Haddad suggested that Apple can “ill afford” the drain of resources needed to maintain a dual operating system indefinitely, as Microsoft has done for a decade and half with DOS. He said that Apple CEO Steve Jobs’ effort to focus on core technologies “has been a winning strategy, producing such home runs as the iMac, the Titanium PowerBook, iTunes, and iMovie,” and that supporting an older operating system doesn’t fit that strategy.
Regardless, Apple won’t kill off Mac OS 9 right away, said Haddad. Key applications like Office and Photoshop aren’t yet publicly available for Mac OS X, and many niche applications — custom software used in business, for example — have yet to make the migration. Many folks are just unable or unwilling to buy and learn a new OS, as well. “Apple really has no choice but to wait and see if OS X replacements spring up for these niche programs,” said Haddad.
Haddad said that it isn’t inertia that’s preventing many of these developers from supporting Mac OS X, it’s the tools — many are waiting for Mac OS X development tools to mature to the point where it’s easier to develop applications for OS X than it has been in the past.
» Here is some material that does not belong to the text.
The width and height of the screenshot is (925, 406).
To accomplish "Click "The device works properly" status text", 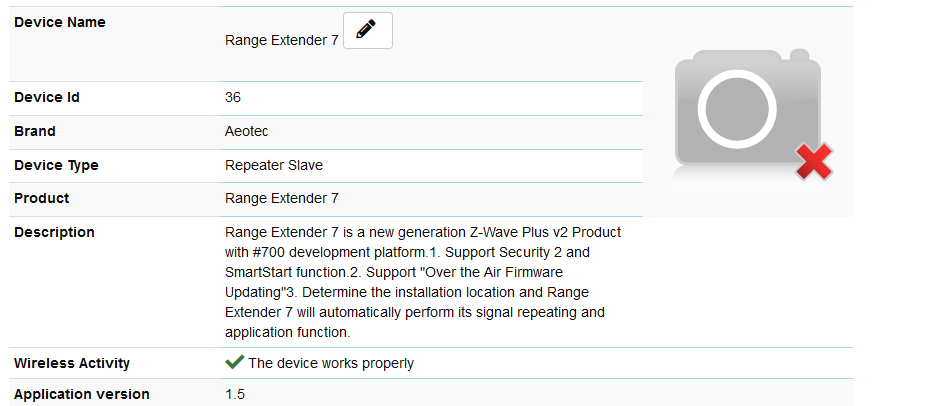I will coord(331,363).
Early adoption and past experience with the underlying tools in OS X is giving some developers a jump on original development, “But the lion’s share of Mac developers are unfamiliar with Cocoa. It will take them a while not only to learn Cocoa but to get comfortable with it, no matter how much easier Cocoa is to use. That’s just beginning to occur now,” said Haddad.
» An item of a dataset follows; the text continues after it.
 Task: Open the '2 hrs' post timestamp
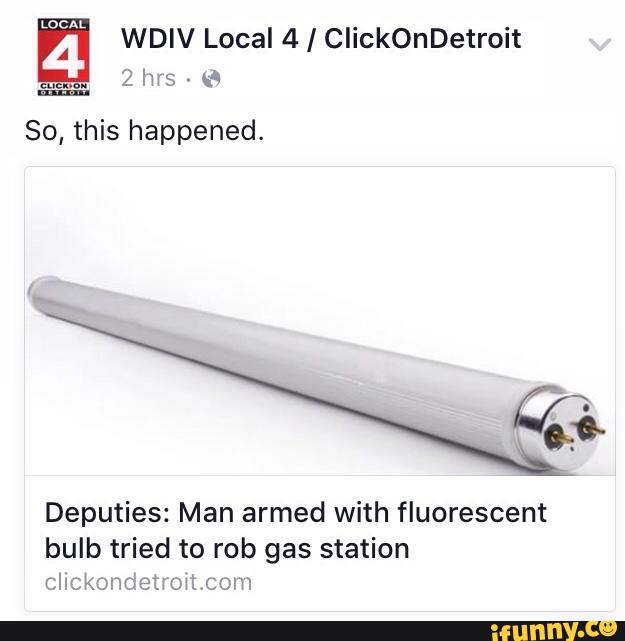click(x=148, y=78)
Apple CEO Steve Jobs likens Mac OS X’s full-scale adoption to the hourly ticks of a clock — during his most recent appearance at Seybold Seminars in San Francisco, he said that we’re at about 6 o’clock, and calls Mac OS X 10.1 the “mainstream” release that is ready for general use. The implication is that by Mac OS X’s first anniversary next March, the operating system should be ubiquitous. Haddad takes a more conservative approach — he said that Mac OS X will hit “critical mass” in about 18 more months, after Microsoft and other major software vendors get their collective act together.